# [What this task involves]
Repeat only the lines below from the one containing "The width and height of the screenshot is (785, 735)." through the one containing "Click the Isogen", inclusive, exactly as written.

# [Given records]
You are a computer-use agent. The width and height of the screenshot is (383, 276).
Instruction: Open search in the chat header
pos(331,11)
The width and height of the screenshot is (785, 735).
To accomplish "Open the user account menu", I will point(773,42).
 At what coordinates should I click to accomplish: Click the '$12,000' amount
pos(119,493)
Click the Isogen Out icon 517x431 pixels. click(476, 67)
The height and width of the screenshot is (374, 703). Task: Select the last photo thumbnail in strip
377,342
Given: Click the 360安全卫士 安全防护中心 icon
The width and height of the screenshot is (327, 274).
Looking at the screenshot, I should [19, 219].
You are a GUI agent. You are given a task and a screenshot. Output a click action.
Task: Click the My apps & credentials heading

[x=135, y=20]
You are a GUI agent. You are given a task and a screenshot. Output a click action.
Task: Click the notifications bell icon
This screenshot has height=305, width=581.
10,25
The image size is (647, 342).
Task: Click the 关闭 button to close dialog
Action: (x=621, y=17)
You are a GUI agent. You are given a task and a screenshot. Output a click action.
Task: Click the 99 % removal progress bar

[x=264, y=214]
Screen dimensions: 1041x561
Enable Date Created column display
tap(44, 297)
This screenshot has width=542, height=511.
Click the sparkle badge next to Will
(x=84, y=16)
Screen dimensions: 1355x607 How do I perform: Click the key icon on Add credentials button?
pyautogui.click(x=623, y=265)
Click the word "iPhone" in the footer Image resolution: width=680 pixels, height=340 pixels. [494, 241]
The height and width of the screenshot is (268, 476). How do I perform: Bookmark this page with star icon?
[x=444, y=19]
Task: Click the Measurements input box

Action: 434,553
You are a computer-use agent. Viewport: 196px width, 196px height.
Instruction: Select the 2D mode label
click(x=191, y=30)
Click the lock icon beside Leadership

# [Solution for this problem]
The width and height of the screenshot is (785, 735).
To accomplish "Open the user account menu", I will point(773,42).
 At what coordinates should I click to accomplish: Click the '$12,000' amount
pos(119,493)
Click the Isogen Out icon 517x431 pixels. click(476, 67)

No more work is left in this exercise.